Efficient transcriptional gene activation with synthetic crRNA:tracrRNA in dCas9-VPR stable cells

dCas9-VPR安定発現細胞における化学合成CRISPRa crRNA:tracrRNAによる効率的な遺伝子の転写活性化。dCas9-VPRを安定発現するように改変されたHEK293T、U2OS、MCF 10A、NIH/3T3を10,000細胞/ウェルでプレーティングし、DharmaFECTトランスフェクション試薬を使用して、POU5F1およびTTNを標的とする化学CRISPRa crRNA:racrRNA(25 nM)をトランスフェクトしました。
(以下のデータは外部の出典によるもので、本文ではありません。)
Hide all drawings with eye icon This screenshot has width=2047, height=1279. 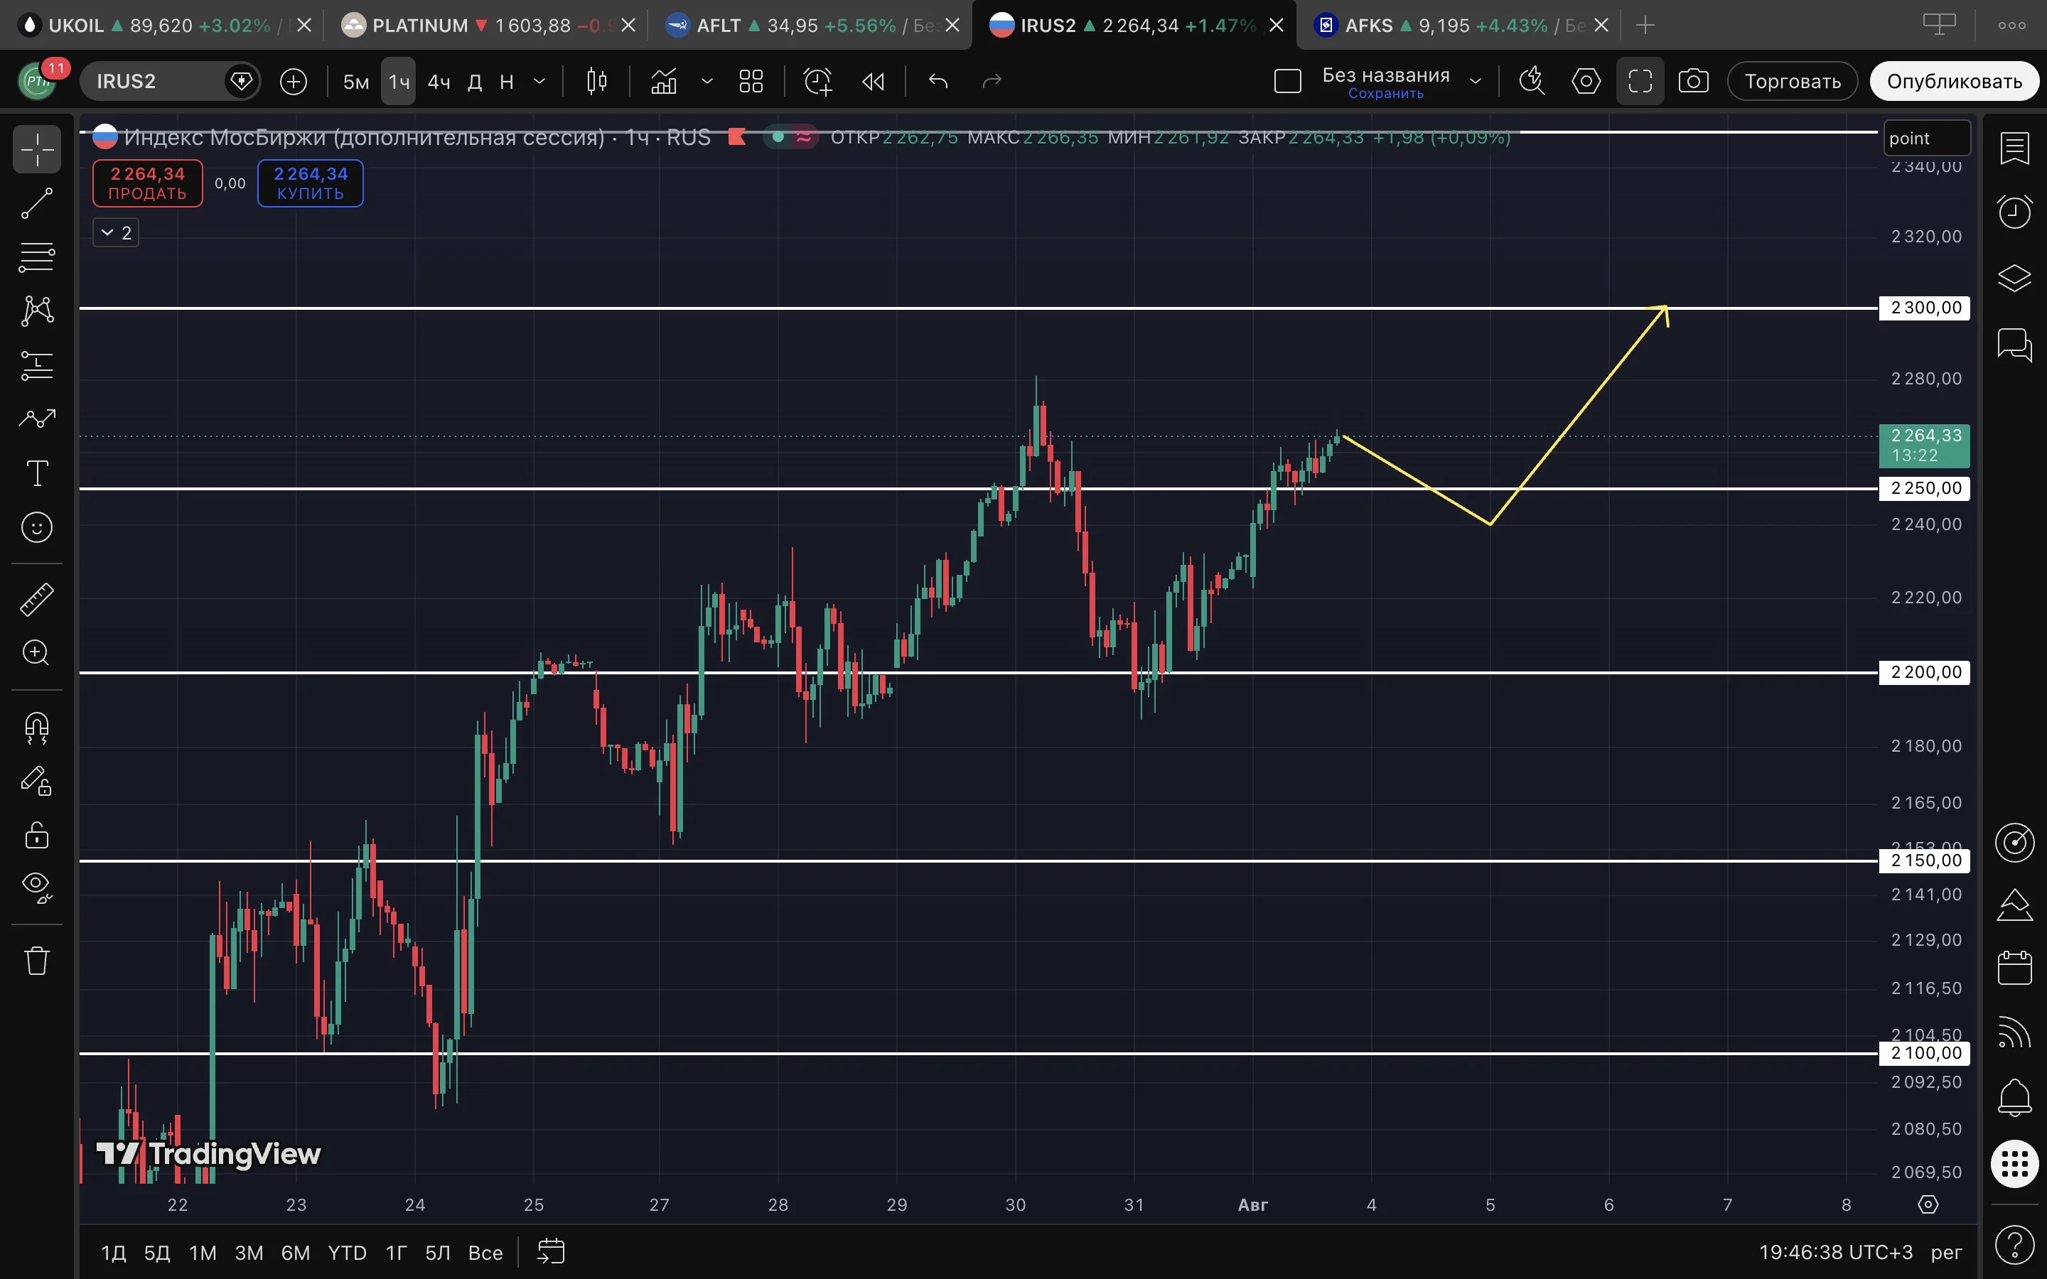[x=36, y=888]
K562細胞には、POU5F1およびTTNを標的とする化学合成CRISPRa crRNA:tracrRNA(400 nM)をエレクトロポレーションしました。トランスフェクションの72時間後に細胞を回収し、RT-qPCRを使用して相対的な遺伝子発現を測定しました。各遺伝子の転写活性化倍率は、ハウスキーピング遺伝子としてGAPDHを使用するCq法で計算し、non-targetingコントロールに対して正規化しました。


 

dCas9-VPR安定発現細胞株におけるレンチウイルスCRISPRa sgRNAによる効率的な遺伝子転写活性化

Efficient transcriptional gene activation with lentiviral sgRNA in dCas9-VPR stable cells

dCas9-VPRを安定発現するように改変されたU2OS、HEK293T、MCF 10A、およびK562を10,000細胞/ウェルでプレーティングし、POU5F1またはTTNを標的とするCRISPRa sgRNAレンチウイルス粒子をMOI 0.3で形質導入して、単一の改変細胞を得ました。細胞を2 µg/mLピューロマイシンで4日間選択した後、RT-qPCRで分析しました。各遺伝子の相対的発現は、ハウスキーピング遺伝子としてGAPDHを使用するΔΔCq法で計算し、non-targetingコントロールに対して正規化しました。